Pov took the same tack yesterday, saying that Lundy and Chito – who currently serves as the chief of the Interior Ministry’s Central Justice Department – had framed him for his refusal to sign fraudulent titles granting several homes to Vietnamese nationals.

He also took issue with the fact that he had been barred from his own sentencing hearing because he had arrived late.

“It is damn unjust for me, and I will appeal to the Ministry of Justice and the National Assembly, because I did not commit this as accused,” he added.

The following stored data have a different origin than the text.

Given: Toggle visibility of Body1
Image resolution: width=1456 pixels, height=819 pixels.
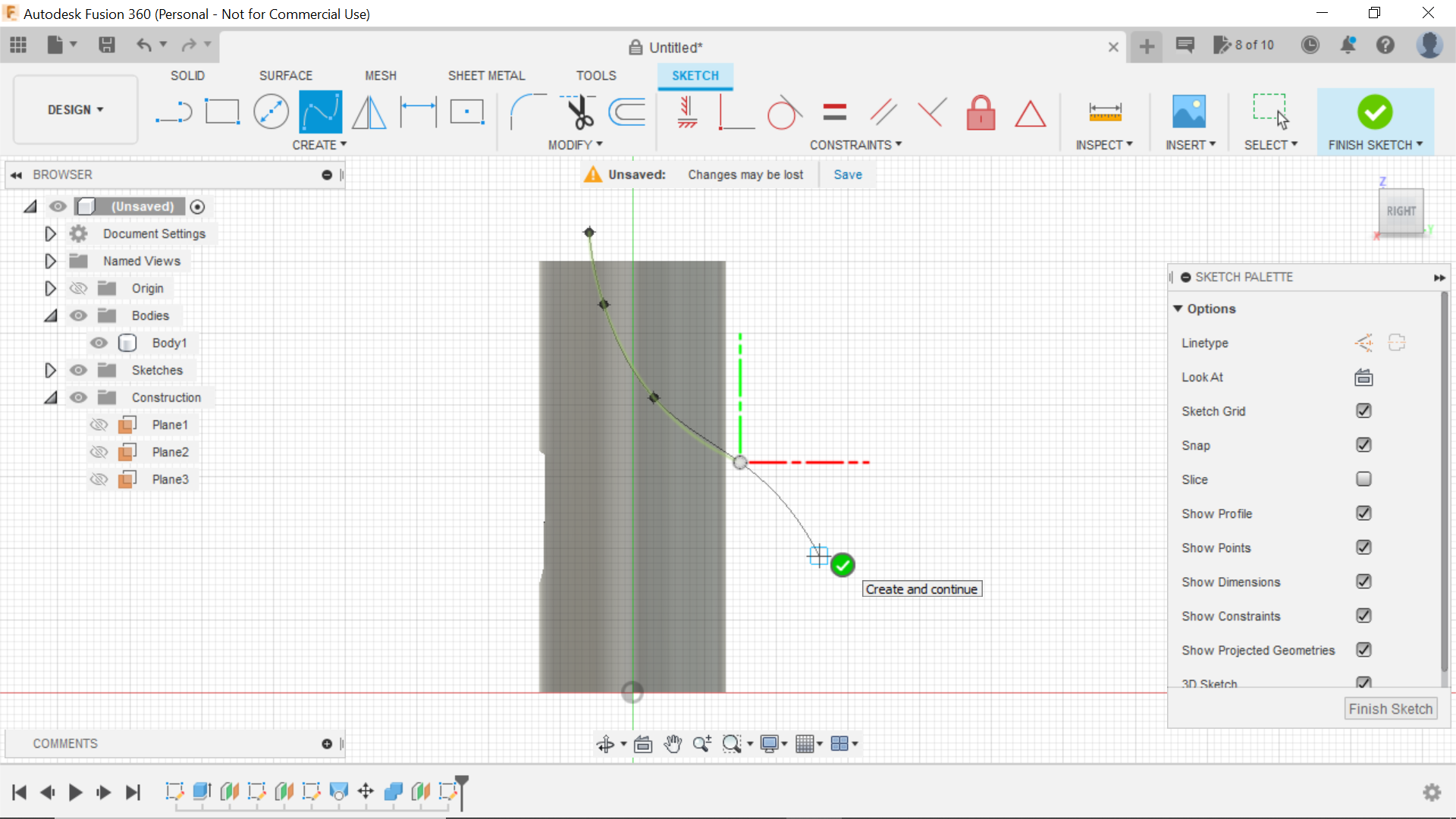Looking at the screenshot, I should click(x=99, y=343).
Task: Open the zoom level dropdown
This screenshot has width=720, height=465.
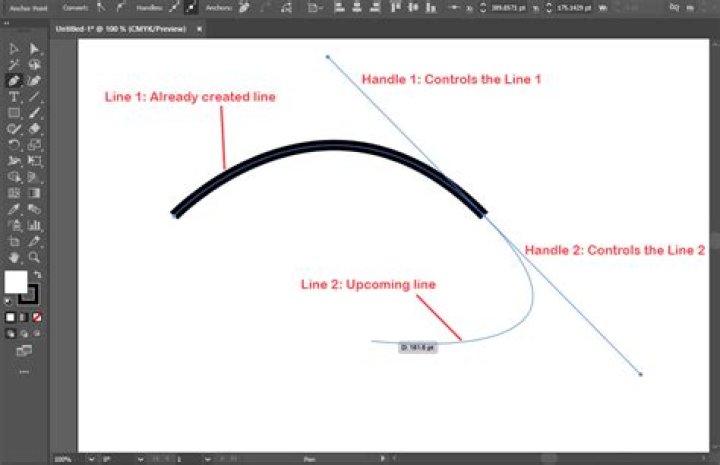Action: tap(91, 459)
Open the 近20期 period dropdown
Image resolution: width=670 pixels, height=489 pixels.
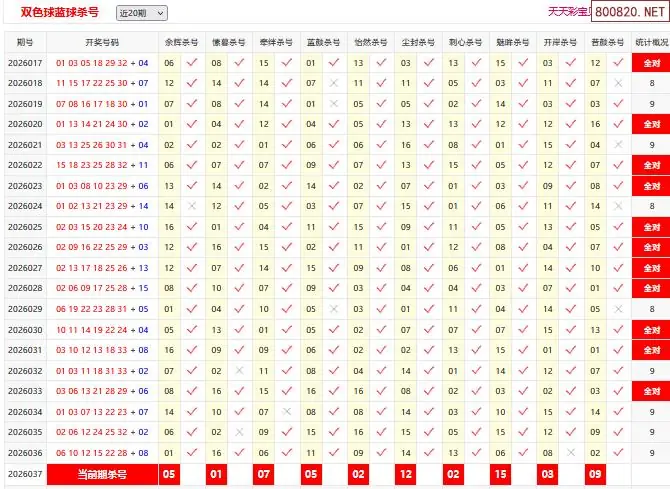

Pov and the others were accused of shooting judge Sethamoni while his car was stopped at a traffic light. Days after the incident, a military police investigation yielded the arrests of three other men, but they were later released, and authorities picked up Pov and the others instead. Pov was sentenced to 18 years in prison, and the rest were given 16.

Family members of the accused also blasted the court’s decision, with Chea Kim Hoy, Rasy’s mother, saying her son had been convicted solely based on accusations contained in an unsigned letter.

Sun Sophorn, sister of former co-defendant Hang Vuthy (not to be confused with defendant Hang Vutha), who did not appeal his sentence, criticised the court’s decision not to call her brother to testify as pressure exerted on him by Chito not to appeal.

“All of these [things] were ordered by Mok Chito, so no one dares to make a decision . . . Hang Vuthy is the most crucial witness in the case of Heng Pov,” she said.

Chito has always denied allegations of involvement.